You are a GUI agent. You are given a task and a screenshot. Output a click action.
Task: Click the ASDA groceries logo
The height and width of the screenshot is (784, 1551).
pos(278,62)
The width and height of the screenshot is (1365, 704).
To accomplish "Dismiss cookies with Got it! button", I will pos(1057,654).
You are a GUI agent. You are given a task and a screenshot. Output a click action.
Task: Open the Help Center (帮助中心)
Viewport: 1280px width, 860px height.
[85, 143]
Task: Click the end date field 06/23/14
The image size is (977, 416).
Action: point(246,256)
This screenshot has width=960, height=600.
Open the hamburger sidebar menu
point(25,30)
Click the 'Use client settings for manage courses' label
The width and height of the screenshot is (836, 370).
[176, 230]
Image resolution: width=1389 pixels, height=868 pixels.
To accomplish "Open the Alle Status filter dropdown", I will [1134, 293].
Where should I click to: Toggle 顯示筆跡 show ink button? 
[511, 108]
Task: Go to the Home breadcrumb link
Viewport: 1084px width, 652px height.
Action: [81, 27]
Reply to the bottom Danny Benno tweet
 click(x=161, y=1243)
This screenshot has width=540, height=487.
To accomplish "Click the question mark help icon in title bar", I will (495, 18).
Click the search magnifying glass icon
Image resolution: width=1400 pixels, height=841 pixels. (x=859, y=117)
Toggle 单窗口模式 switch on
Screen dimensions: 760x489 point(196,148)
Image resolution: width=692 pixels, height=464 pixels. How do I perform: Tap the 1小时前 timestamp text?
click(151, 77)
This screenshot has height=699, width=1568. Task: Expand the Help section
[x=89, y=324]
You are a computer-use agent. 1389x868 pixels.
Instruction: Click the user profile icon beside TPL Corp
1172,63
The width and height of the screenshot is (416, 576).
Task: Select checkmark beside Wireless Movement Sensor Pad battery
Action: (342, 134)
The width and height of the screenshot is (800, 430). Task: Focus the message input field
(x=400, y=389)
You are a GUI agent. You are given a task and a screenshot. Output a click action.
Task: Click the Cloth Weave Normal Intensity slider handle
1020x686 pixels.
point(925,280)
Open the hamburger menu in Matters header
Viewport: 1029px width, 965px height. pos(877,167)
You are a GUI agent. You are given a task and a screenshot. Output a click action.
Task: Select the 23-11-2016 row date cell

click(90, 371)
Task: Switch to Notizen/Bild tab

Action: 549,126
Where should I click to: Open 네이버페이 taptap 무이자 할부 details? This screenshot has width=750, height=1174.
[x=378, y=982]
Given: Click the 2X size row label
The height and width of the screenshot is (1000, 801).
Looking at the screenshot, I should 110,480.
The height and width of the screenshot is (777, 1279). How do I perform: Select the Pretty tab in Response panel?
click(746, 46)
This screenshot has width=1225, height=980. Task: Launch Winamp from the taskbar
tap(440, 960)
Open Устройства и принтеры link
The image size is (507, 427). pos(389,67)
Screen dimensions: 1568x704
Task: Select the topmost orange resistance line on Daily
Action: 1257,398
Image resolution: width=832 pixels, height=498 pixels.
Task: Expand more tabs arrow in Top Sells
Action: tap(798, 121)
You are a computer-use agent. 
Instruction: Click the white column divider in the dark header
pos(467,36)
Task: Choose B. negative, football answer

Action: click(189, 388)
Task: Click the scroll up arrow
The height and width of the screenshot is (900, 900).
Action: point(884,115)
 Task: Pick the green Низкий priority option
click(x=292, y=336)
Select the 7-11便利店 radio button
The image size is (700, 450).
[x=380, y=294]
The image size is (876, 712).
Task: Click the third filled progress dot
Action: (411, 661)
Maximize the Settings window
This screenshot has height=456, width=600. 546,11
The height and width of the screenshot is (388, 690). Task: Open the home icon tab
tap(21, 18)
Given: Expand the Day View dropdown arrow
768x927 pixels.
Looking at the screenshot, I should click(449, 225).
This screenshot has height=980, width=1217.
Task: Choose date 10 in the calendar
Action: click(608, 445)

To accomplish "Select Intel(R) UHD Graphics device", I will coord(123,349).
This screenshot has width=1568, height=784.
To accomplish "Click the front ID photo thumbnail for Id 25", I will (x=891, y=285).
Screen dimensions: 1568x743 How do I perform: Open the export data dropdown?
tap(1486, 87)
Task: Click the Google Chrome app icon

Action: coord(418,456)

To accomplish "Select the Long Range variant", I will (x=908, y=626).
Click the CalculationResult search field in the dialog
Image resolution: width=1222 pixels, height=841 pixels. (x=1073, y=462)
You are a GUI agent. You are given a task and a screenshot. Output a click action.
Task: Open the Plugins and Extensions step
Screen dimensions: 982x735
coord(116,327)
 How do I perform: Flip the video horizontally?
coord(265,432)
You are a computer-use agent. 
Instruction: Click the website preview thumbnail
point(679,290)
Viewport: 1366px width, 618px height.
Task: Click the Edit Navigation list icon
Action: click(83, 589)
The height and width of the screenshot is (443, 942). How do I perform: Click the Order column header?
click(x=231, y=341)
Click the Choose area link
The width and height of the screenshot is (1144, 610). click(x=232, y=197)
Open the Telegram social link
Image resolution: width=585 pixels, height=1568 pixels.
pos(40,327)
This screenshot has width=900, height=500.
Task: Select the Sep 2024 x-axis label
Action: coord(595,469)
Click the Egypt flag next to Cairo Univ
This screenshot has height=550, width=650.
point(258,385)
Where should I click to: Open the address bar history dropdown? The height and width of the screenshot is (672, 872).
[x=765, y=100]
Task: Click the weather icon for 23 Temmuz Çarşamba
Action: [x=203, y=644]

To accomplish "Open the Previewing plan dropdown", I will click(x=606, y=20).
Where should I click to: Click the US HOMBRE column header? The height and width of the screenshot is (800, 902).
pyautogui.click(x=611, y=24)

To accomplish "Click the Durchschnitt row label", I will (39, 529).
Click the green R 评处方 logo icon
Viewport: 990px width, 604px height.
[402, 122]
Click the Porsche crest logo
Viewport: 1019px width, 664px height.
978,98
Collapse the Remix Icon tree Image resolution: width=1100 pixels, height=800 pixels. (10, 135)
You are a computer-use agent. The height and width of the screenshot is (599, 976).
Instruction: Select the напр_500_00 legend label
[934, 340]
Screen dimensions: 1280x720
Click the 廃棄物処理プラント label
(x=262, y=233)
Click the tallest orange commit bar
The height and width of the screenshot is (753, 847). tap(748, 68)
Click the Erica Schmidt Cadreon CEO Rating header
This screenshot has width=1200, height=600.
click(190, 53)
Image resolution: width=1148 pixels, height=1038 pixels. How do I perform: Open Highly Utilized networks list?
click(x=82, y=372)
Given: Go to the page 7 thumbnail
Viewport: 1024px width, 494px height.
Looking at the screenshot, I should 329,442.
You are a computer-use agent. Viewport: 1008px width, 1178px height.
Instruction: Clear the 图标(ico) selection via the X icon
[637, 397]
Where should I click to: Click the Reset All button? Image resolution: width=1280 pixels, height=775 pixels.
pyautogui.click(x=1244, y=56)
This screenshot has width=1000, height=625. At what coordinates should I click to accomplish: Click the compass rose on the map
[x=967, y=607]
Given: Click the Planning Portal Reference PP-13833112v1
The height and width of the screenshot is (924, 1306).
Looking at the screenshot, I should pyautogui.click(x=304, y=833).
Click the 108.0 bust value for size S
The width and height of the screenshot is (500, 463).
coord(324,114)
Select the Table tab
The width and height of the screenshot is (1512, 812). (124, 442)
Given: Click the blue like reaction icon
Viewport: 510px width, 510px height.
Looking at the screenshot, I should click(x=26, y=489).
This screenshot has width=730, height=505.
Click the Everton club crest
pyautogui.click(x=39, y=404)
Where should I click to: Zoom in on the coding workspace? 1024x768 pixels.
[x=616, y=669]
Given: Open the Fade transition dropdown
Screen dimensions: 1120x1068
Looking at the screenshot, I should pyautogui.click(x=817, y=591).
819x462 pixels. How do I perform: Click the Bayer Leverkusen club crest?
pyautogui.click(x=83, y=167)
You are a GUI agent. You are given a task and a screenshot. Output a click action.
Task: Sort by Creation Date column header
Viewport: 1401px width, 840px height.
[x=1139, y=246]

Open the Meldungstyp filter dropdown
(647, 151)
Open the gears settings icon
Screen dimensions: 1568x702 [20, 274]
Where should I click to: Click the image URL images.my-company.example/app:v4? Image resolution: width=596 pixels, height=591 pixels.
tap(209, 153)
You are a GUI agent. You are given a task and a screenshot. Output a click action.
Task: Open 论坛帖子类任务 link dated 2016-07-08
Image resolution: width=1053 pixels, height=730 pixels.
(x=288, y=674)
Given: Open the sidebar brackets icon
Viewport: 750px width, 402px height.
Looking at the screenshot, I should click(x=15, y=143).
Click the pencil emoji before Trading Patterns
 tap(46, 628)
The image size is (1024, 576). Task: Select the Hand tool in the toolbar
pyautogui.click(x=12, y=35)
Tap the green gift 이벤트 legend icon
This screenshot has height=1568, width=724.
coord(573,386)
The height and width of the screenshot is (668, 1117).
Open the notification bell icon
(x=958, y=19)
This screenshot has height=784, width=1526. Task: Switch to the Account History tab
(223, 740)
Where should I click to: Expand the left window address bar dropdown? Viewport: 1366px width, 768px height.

● **DIRECTIONS**:
Single out each line of the records above with the string "computer" in it, and copy it.

● **ANSWER SECTION**:
You are a computer-use agent. 1389x868 pixels.
You are a computer-use agent. 
You are a computer-use agent. 
You are a computer-use agent. The height and width of the screenshot is (599, 976).
You are a computer-use agent. Viewport: 1008px width, 1178px height.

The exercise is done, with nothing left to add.